Turkey to restore Ottoman dervish lodge in Macedonia

Published 12.04.2017 17:49
Updated 12.04.2017 17:50
Anadolu Agency Photo
Anadolu Agency Photo

The Harabati Baba Dervish Lodge, which is one of the most important surviving Ottoman structures situated in Tetovo, Macedonia, will be restored by The Turkish Cooperation and Coordination Agency (TIKA).

TIKA Skopje Coordinator, Teoman Tiryakim, told Anadolu Agency that the agency recently signed a goodwill protocol with the Macedonian Islamic Union (Directorate of Religious Affairs) and agreed to move forward with the restoration project.

Tiryakim noted that TIKA has carried out many projects in Macedonia since 2005, including repair to historic structures and the restoration of artifacts.

The Harabati Baba Dervish Lodge has been the subject of a property dispute between the Macedonian Islamic Union and the Bektaşi Center since 2003, which halted repair work on the historic building.

Turkish President Recep Tayyip Erdoğan visited the lodge in 2011 and gave instructions for its restoration. Since that time, the case has been reviewed and was concluded last week in favor of the Macedonian Islamic Union.

After the case completed, TIKA had a meeting with the head of the Union, Suleyman Rexhepi, during which he signed a goodwill protocol between the two institutions and stated that they had reached a consensus on the restoration work.

"After the 'okay' on the project, we will begin restoration work and soon the The Harabati Baba Dervish Lodge will be completed and given to Macedonia and the Macedonian Islamic Union," Tiryakim said.

Tiryakim stated that the lodge is one of the important historic structures in the country and therefore this restoration is quite significant, adding that TIKA was delighted to be given the responsibility to carry out such work.

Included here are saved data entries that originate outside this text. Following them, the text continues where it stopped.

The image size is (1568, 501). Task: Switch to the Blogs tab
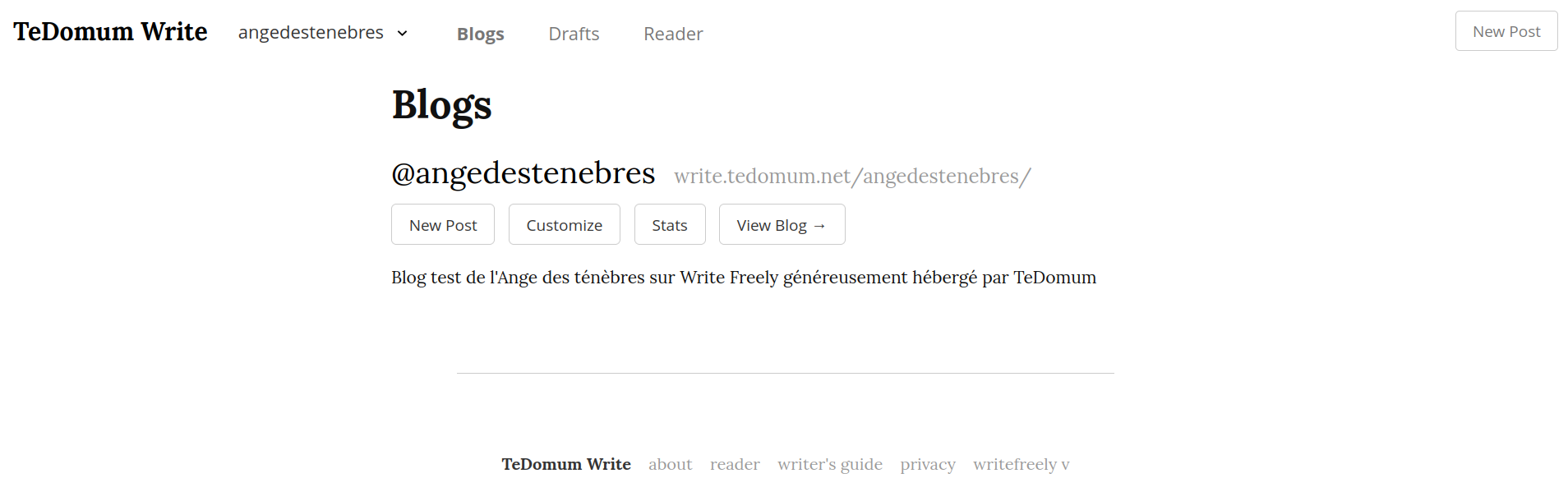click(480, 34)
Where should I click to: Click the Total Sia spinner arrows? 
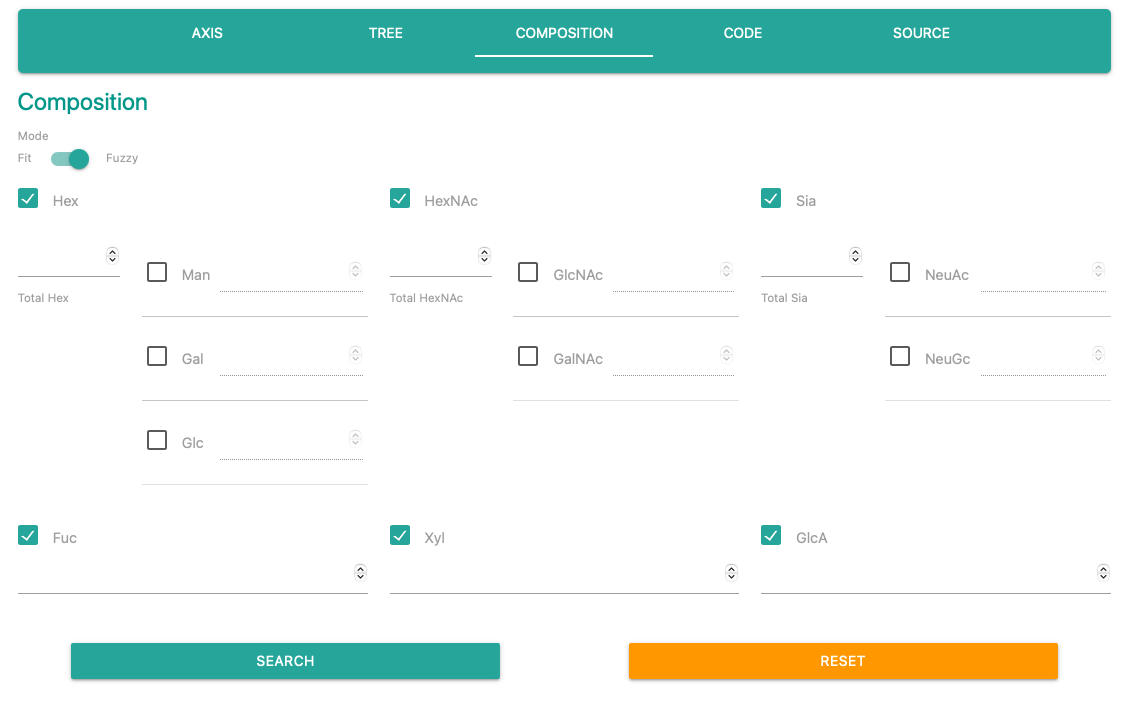855,256
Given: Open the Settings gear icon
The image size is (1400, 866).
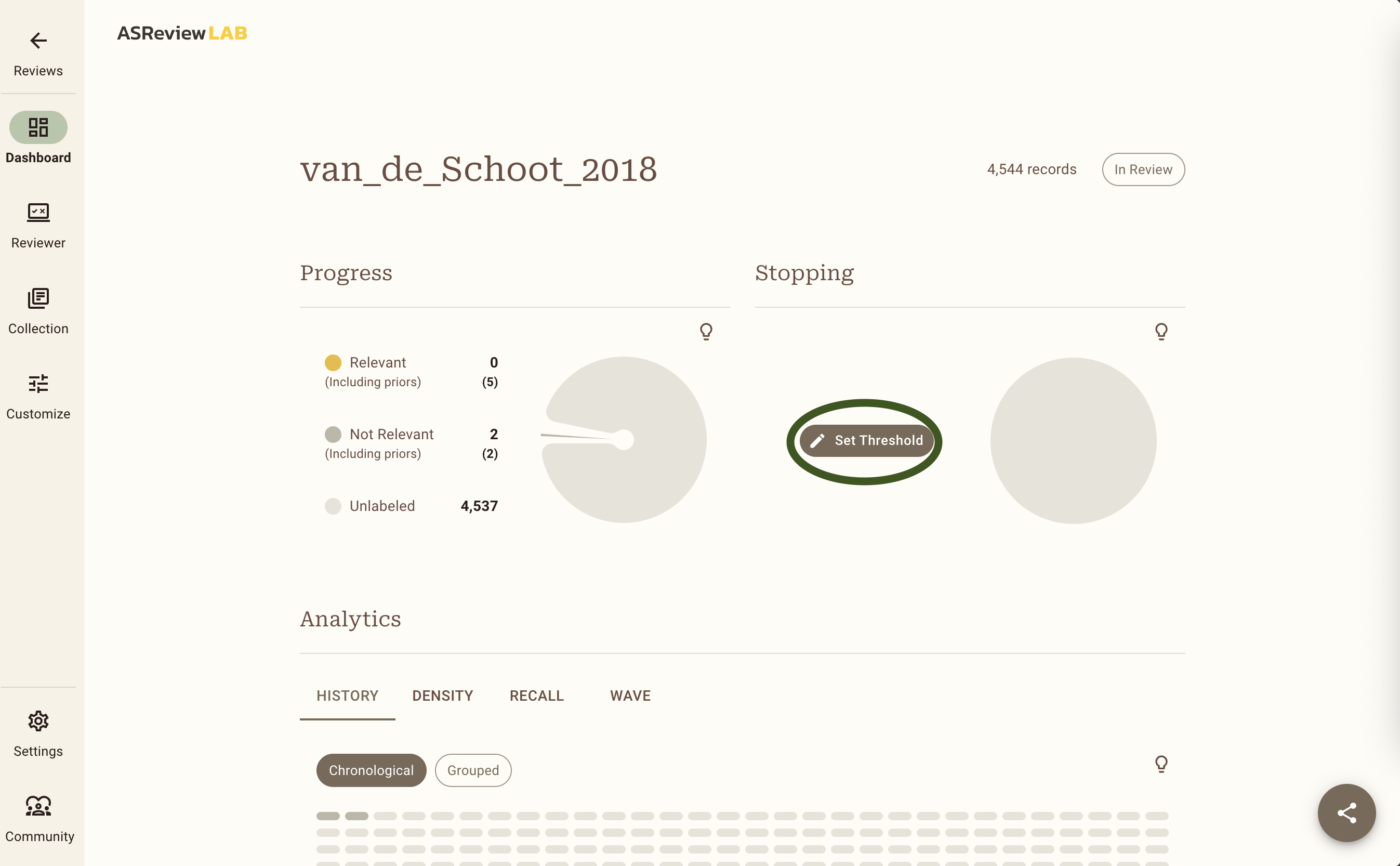Looking at the screenshot, I should click(x=38, y=721).
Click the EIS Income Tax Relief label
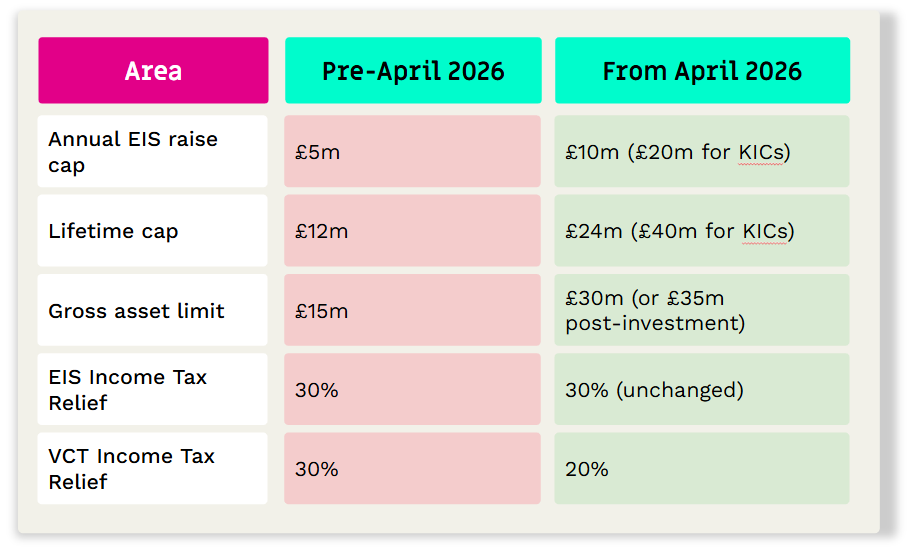This screenshot has height=550, width=907. tap(153, 389)
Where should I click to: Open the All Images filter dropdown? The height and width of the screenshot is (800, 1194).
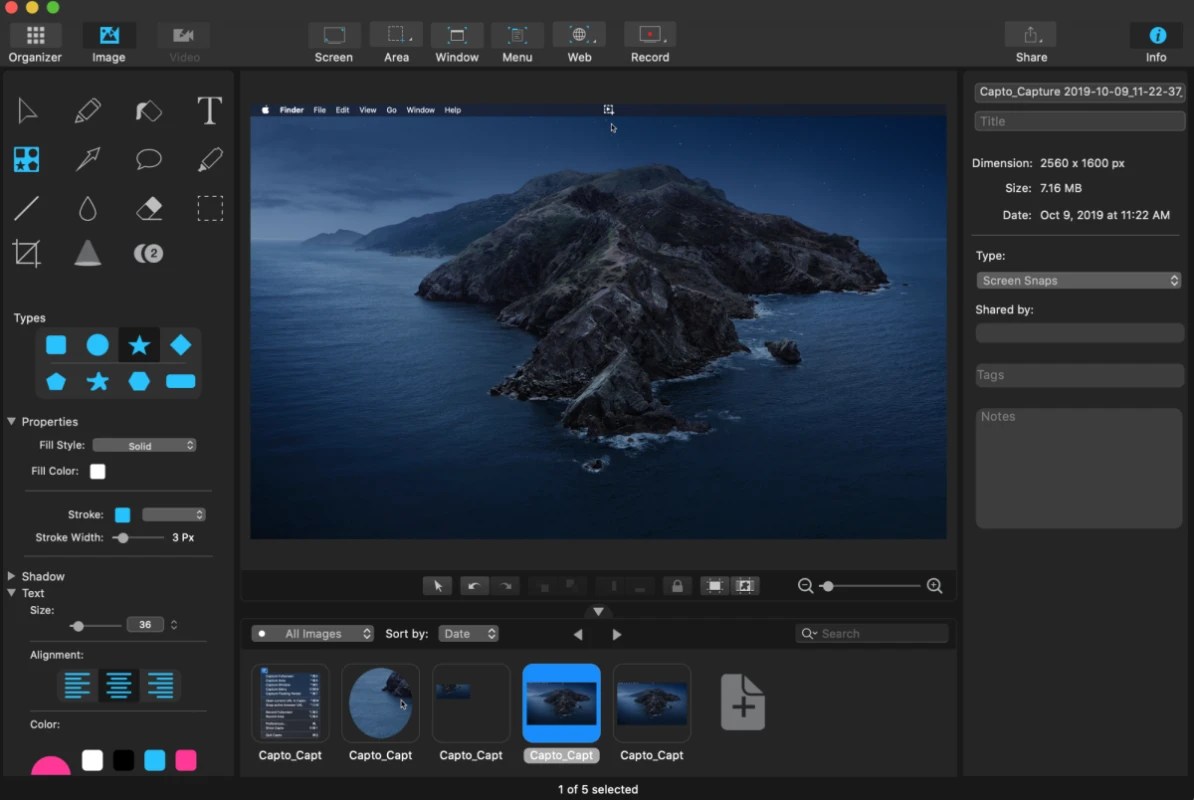[x=312, y=633]
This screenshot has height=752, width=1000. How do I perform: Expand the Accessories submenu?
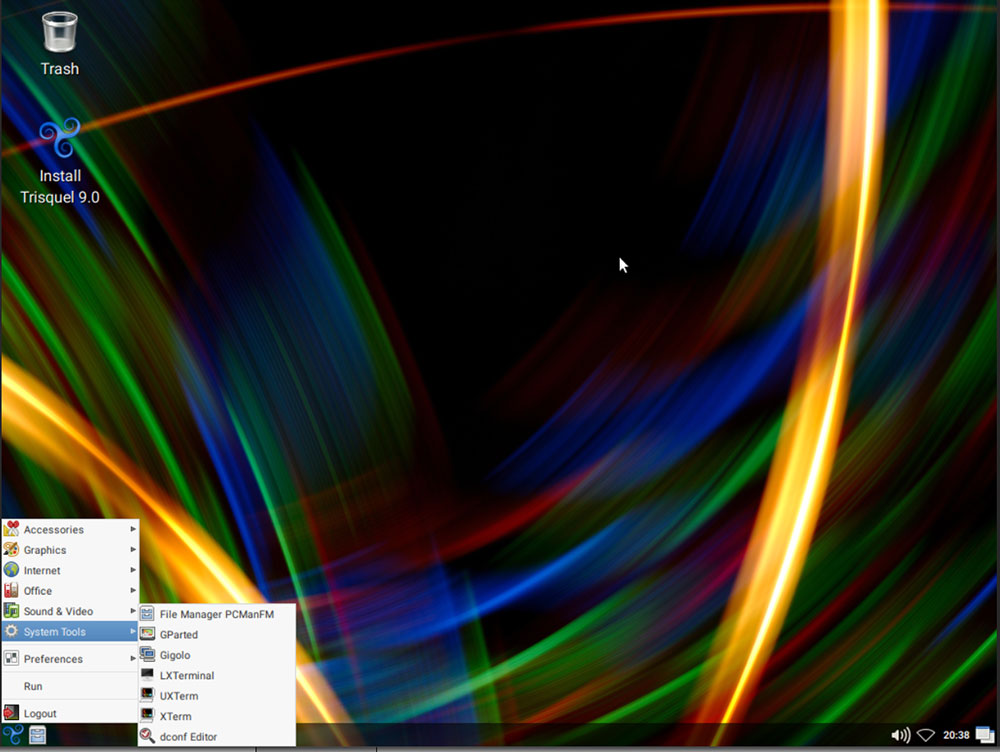54,530
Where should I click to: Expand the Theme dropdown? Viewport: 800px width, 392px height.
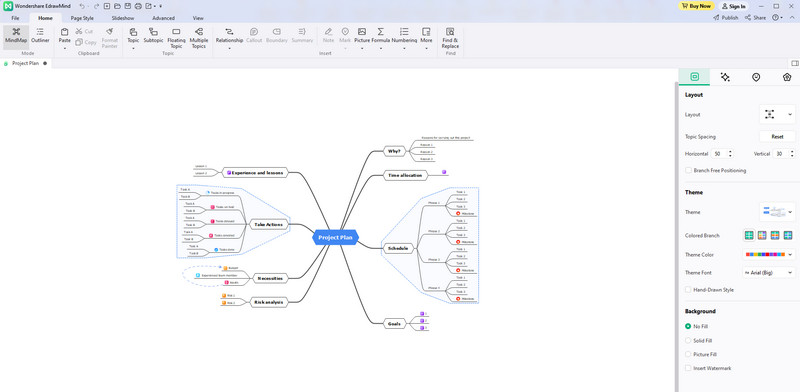click(777, 212)
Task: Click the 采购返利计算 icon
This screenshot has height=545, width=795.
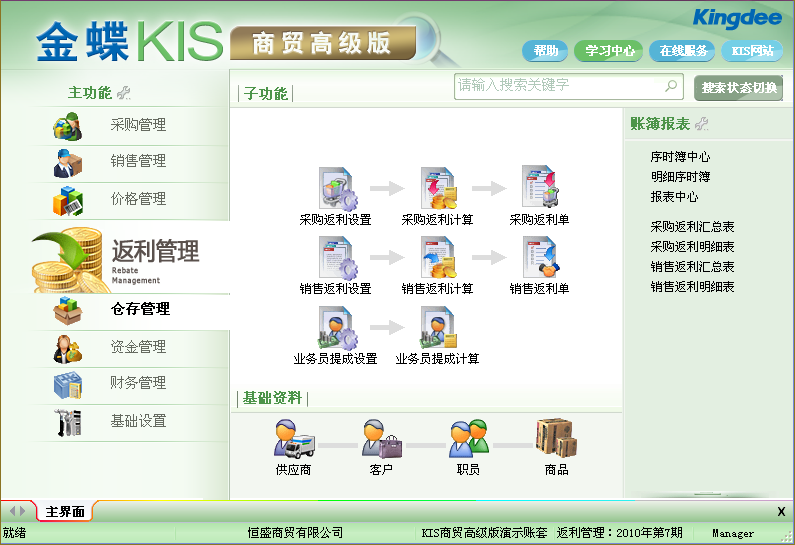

The Harabati Baba Dervish Lodge was founded in 1538 by Saddam Ali Baba or Server Ali Baba, the brother-in-law of Sultan Suleiman the Magnificent. The complex has an area of 26,700 square meters and is surrounded by three-meter-high walls. Despite its and need for restoration, the lodge remains the largest and best-preserved Ottoman dervish lodge in the western Balkans.